We're called for a child not breathing. The address is a convalescent home. It makes no sense.
Then we pull up. There is a car parked askance by the entrance, two front doors and a back door open. The engine still running.
In the front lobby two nurses and a police officer kneel over a small body-- a boy of maybe six years. One nurse does chest compressions, while the other holds the bag valve mask over the boys face and tries to breath for him. The police officer attaches a defibrillator.
I kneel down by the head. The robotic voice from the defibrillator says, "No shock advised. Check pulse. If no pulse, continue CPR."
The boy is lifeless. I feel for a pulse. None.
My partner Annie attaches the cardiac monitor to the patient while I take out my airway kit.
I slip the tube into his throat. I glance up at the monitor. Asystole. Flat line.
I look at his arms for a vein. I see nothing, so I take out an IO bone needle. I pull back his pant leg, swab his tibia, then twist the needle down hard like a screw. It pops as it goes through the bone.
I push epi and atropine. No response.
What happened? I ask now.
His parents were driving by, a nurse says. They brought him in, he wasn't breathing. They said he wasn't feeling well today. We started coding him right away.
I look up at a woman sitting in a chair, looking glazed. A man stands behind her, no hand on her shoulder. Then I notice a silent row of residents in their wheelchairs in a semicircle around us.
I see in my head this scene from above. Us kneeling around a lifeless child, trying to make his heart beat and to fill his lungs with air. The honor guard of the aged around us. The scene gets smaller and smaller as the camera view goes up through the roof, through the night clouds and up into the stars.
***
I wrote "Death in a Nursing Home" sixteen years ago.

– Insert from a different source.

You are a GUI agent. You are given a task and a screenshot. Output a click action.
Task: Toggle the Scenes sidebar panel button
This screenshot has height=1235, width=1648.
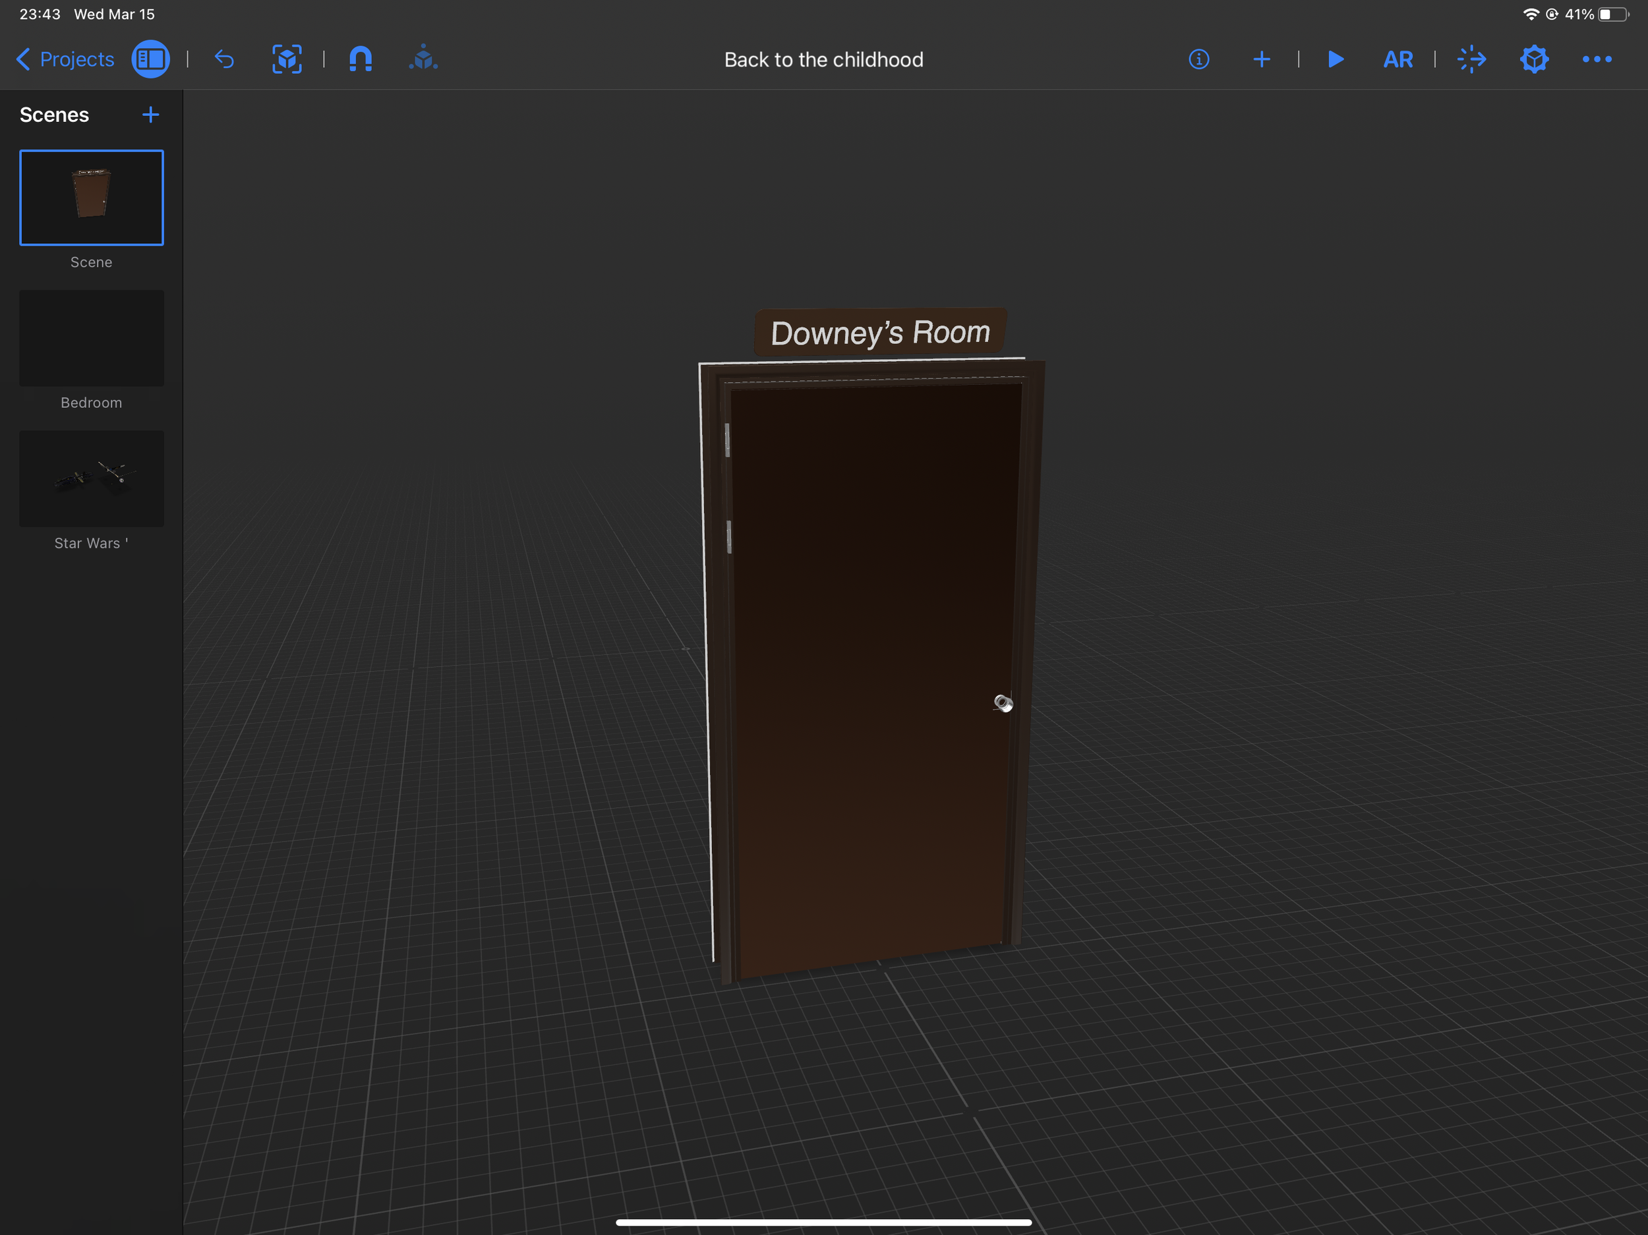click(x=150, y=59)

I still go to the same nursing home and every time I come through the doors, I think of that scene. Sometimes if I am working with a new partner and I am in a reflective mood, I will tell them about it.
I have done calls on nearly every street in the city and most buildings. I go on calls and I increasingly see ghosts from the past. It is like the city has become a twilight zone for me. In my mind, I step into a time warp, and everything is as vivid in my memory as it was when I was living those calls in the present. I can’t remember if I signed out on scene fifteen seconds ago (my partner assures me I did when I ask), and when another partner asks me about a call I did last week, I have no memory of if, but these old calls, when I walk in these buildings or street corners or alleys, the past comes alive.
A few weeks ago when I was at this same nursing home, and stopped for a moment to remember, I saw a young man standing against the wall, watching me like he knew me. I don’t know if he was visiting someone or if he was a new assistant there. He was maybe nineteen or twenty. I nodded to him and he nodded back. When I came back out with my patient he was gone.